PROVIDED DATA
━━━

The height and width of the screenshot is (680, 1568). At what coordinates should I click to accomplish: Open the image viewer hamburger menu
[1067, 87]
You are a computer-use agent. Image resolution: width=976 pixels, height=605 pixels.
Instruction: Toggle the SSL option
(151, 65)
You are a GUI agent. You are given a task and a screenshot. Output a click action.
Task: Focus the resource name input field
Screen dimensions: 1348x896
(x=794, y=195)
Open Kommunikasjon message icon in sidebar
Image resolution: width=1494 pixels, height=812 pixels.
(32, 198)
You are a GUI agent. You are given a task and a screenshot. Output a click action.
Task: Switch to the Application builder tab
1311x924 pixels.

━━━

EXERCISE
Render the data above as a JSON list of strings, one string per line, omitting blank lines.

SOLUTION BELOW
[
  "The height and width of the screenshot is (680, 1568). At what coordinates should I click to accomplish: Open the image viewer hamburger menu",
  "[1067, 87]",
  "You are a computer-use agent. Image resolution: width=976 pixels, height=605 pixels.",
  "Instruction: Toggle the SSL option",
  "(151, 65)",
  "You are a GUI agent. You are given a task and a screenshot. Output a click action.",
  "Task: Focus the resource name input field",
  "Screen dimensions: 1348x896",
  "(x=794, y=195)",
  "Open Kommunikasjon message icon in sidebar",
  "Image resolution: width=1494 pixels, height=812 pixels.",
  "(32, 198)",
  "You are a GUI agent. You are given a task and a screenshot. Output a click action.",
  "Task: Switch to the Application builder tab",
  "1311x924 pixels."
]